# [Directions]
Each line from the one that includes "Task: Click the footballista display name" to the last line of the data below should be set down exactly; no other lines are wanted.

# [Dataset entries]
------------------------------

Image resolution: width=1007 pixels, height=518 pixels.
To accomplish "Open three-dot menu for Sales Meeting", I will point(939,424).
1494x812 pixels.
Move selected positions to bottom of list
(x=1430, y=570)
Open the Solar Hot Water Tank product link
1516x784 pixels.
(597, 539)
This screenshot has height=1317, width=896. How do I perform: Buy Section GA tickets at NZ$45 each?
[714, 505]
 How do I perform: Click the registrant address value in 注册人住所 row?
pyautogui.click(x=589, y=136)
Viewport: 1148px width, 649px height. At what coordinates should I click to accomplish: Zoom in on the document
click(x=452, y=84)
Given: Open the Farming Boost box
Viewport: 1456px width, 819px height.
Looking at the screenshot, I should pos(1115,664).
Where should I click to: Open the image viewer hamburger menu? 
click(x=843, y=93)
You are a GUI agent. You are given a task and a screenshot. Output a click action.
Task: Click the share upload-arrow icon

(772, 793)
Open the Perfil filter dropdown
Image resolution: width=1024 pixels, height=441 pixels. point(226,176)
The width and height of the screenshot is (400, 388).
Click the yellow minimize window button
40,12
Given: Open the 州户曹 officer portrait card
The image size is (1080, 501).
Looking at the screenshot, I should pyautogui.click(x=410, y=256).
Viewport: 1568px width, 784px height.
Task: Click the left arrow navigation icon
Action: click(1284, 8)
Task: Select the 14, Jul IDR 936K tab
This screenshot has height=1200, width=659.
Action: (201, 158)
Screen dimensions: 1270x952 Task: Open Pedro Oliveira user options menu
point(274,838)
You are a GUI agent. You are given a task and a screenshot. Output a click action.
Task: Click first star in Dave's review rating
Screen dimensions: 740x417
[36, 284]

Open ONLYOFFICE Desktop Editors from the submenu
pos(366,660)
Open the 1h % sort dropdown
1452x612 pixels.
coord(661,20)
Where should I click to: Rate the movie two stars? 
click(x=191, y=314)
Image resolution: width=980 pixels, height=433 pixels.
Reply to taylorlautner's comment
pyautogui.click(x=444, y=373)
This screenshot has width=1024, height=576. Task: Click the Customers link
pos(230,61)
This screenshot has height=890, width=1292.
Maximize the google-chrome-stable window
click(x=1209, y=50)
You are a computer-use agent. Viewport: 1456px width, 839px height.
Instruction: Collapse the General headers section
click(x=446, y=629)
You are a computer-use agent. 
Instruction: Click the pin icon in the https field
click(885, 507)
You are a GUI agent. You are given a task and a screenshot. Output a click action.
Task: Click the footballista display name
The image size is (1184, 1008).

------------------------------

# [Answer below]
Task: Click the footballista display name
The image size is (1184, 1008).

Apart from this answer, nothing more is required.